"It's your land, you should be able to do what you want with it"

Updated: Jul 19

Today we talked with a neighbor where we were discussing adding ADUs and density to our neighborhood. He and his wife are from Texas, and his response to being able to build ADUs in backyards was: "It's your land, you should be able to do what you want with it."

Of course, this was said right after he said how he liked how nice and quiet it was here.

Why are ADUs and density a problem in our Park Hill neighborhood?

1. Flooding: Our neighborhoods were not built to have every inch of soil covered up with housing – it was not planned to be this way. Now, when we have heavy rains and the gutters and sewers start to overflow with excess water, houses in lower areas in our neighborhood flood. This will continue to get worse as more and more "backyard homes" (ADUs) and McMansions get built over more permeable ground. Unlike new developments, which are typically required to build water catching areas ("parks") to catch heavy runoff water in case of heavy rains, our neighborhoods were designed to have a lot of permeable ground, which reduces the chance of homes flooding. When we build on every square inch of our land, this causes a substantial increase of water runoff, causing flooding in nearby basements. Unfortunately, in Park Hill and other Denver neighborhoods, there is no land to be repurposed to catch heavy rainwater when it comes as we cover more and more permeable ground and remove vegetation.

Flood prevention methods include planting vegetation to retain excess water, terrace slopes to reduce slope flow, and building channels to divert water from flooding, and dams, reservoirs or holding areas to store extra water during flood periods. When we recklessly allow ADUs and density buildings to cover more permeable ground in our neighborhoods, there is no way to offset the additional runoff that is caused by more buildings. Why are Denver's city planners not taking this into account when issuing permits for buildings to cover more permeable ground?

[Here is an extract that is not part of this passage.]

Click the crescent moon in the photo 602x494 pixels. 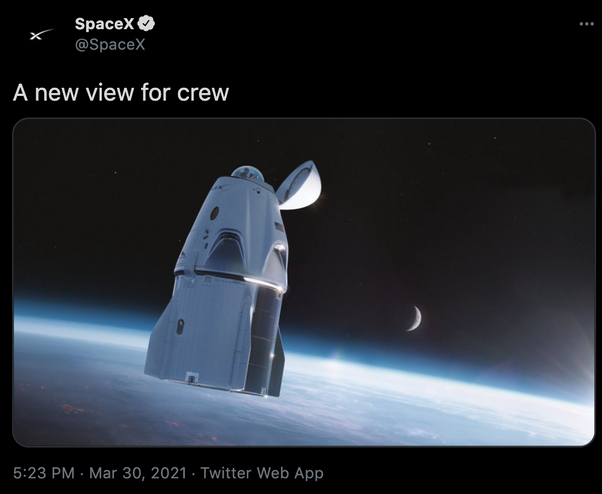414,319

2. Parking: When you build ADUs and add density to neighborhoods, parking quickly becomes a problem. Most people have to have cars in Denver as our public transportation is very limited (for example, there is no inexpensive public transportation to the mountains!) We need to improve our public transportation options and make it affordable (or free) in order to encourage people to go without a car.


3. Property taxes: Taxes go up if every property continues to build McMansions or backyard houses around you. This becomes unaffordable over time for lower-income people living in our neighborhood.


4. Sunlight: You and your neighbors should have the right to sunlight. You paid for a home with sunlight. If your neighbor decides to pop the top, or scrape or build an "addition" onto their home, it shouldn't be allowed to block your sunlight. It's terrible seeing peoples homes, gardens, and solar panels getting blocked by a neighboring development! Why is this legal? There should be laws in place that protect your sunlight for your home and garden, unless you grant permission to build into it.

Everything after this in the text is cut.